Curlytails seem to work best in dark water or during times of low fishing pressure where extra vibration can make the difference. Try a chartreuse/silver-fleck or black grub on a Timb'r Rock Jig in and around rocks and weeds. Keep baits high around cover or walleyes won't see them. In snagless spots, pop the jig to get attention, drag it across bottom, then pop it again.
Even artificial worms, ranging from 4 to as much as 7 inches, can be fished around weedbeds where real nightcrawlers wouldn't stand a chance with hungry panfish. When trolling spinners and bottom bouncers, substituting 6-inch Power Crawlers for live nightcrawlers is another excellent application.
You always bring different sizes of livebait along, right? Why? Because sometimes fish want the biggest minnow they can get, and sometimes only small ones will do. The same principle holds true with plastic. Three-inch curlytails seem to yield more eating-sized fish and are the odds-on favorite among most folks jigging for walleyes. Bigger baits catch bigger fish, however, although the trade-off may be fewer of them.
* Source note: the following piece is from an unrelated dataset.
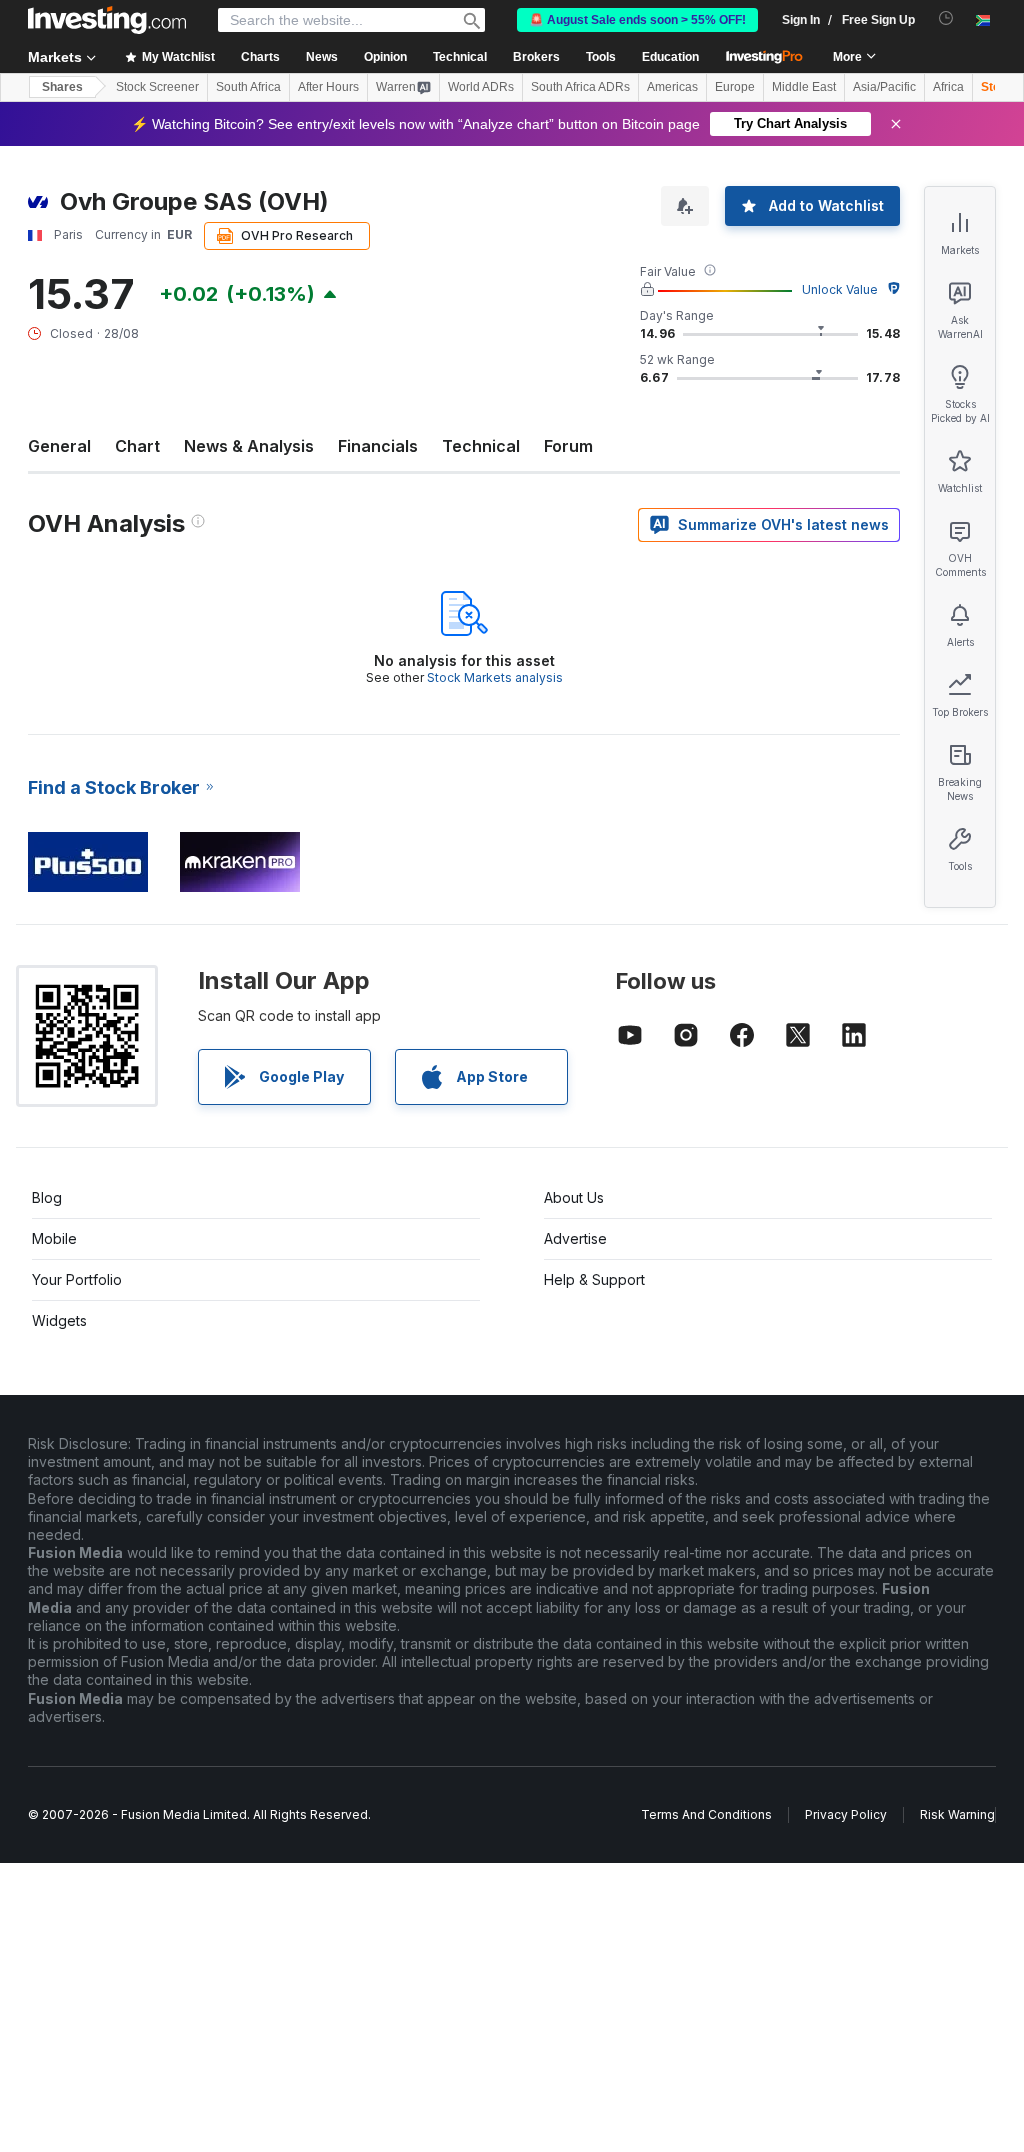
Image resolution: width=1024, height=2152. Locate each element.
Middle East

Some plastic baits are formulated with scent or taste attractants ranging from salt to garlic to secret formulas based on anything from fish and forage parts to, well, we're almost afraid to ask. But when times are tough, enhanced scent and taste usually help, whether they're molded directly into the plastics or added by applying a liquid, gel, paste, or powder to unscented plastics. It's impossible to say which formula is best under which conditions. In the end, it boils down to confidence. If you feel that a certain formula enhances your fishing ability while masking your scent, you'll fish better, with more confidence, and you'll catch more fish.
Regardless of size, shape, color, and scent, one factor rings true when fishing plastics: strikes often are vicious. Light bites that pull the bait away from the barb may indicate that something isn't quite right in your presentation, rather than that the fish don't want to eat the lure. Fine-tune it by changing bait size, color, or both. Change the retrieve speed. Hop it rather than using a steady retrieve, or vice versa. Use the versatility that plastic baits offer to your advantage. The combinations are truly endless.
Best Of Both
There may be days when neither plastic nor livebait alone will do. If so, try both in unison, especially when slower presentations are required, for the best of both worlds: the natural scent, taste and texture of the real deal, plus the added action and attraction of artificials. Tipping jigs with livebait is the most obvious example. Soft marabou-feather-tailed grubs, such as Lindy's Fuzz-E-Grub, work well partnered with livebait during cold fronts, where a subtle movement of your jig is necessary to provoke strikes. Slight twitches of your rod tip get that marabou to shake and puff with little effort, exuding the illusion of life. The added scent, taste, and profile seals the deal when fish move in close enough to strike.
Try tipping jig & grub combos with minnows in cold water, and switch to half a nightcrawler or a whole leech when water temperatures rise to 62 degrees F to 64 degrees F. Remember, as water temperatures change, the walleyes' preference changes as well.
Plastics, my boy. Make sure they're in your future.